Saturday, October 01, 2005

Music as an innovation system

To my great delight one of my all-time favorite bands Van der Graaf Generator (link to lead singer Peter Hammill) has reunited, and I discussed the music industry as an innovation system with a friend the other day. Is music an innovation system? But of course it is! The music industry features a complex and changing system of structures, procedures, functions and relationships. It is a major industry whose products are part of our everyday lives, and which has major economic, social and cultural influence. The music industry is an extremely interesting case study for an innovation system. I personally have good experiences from the punk rock era as a musician in the late 1970s.

Music, as all arts and in my opinion also research, is totally dependent on the right mindset and environment. The music industry today clam that that it is in deep trouble. If that is true is a matter of debate. My personal opinion is that is in a way true, but only those music publishers and record companies that are managed by lawyers and economists are in trouble.

In the 1990s the music industry made tons of money and became giants. All companies of that kind that grows large enough (music/media/publishing) seem to, sooner or later, get a lawyer or economist at the top, thanks to the stock owners. Seldom (but not always) does that kind of person know anything about the core business, music or publishing. And as a result the whole business decays.
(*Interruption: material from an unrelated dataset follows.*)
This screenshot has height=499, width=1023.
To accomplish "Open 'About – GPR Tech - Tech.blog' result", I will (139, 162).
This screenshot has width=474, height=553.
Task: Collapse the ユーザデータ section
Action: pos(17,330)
Same thing with all those unsuccessful science/technology/innovation parks. An enterprise that is totally dependent on the benevolence of the coworkers will not succeed, unless it is “run bottom up”. Bottom up systems are built for people, instead of companies. You cannot force people to be innovative. The managers – the government, the management etc – can only create favorable conditions. You cannot buy your respect, you can only deserve it.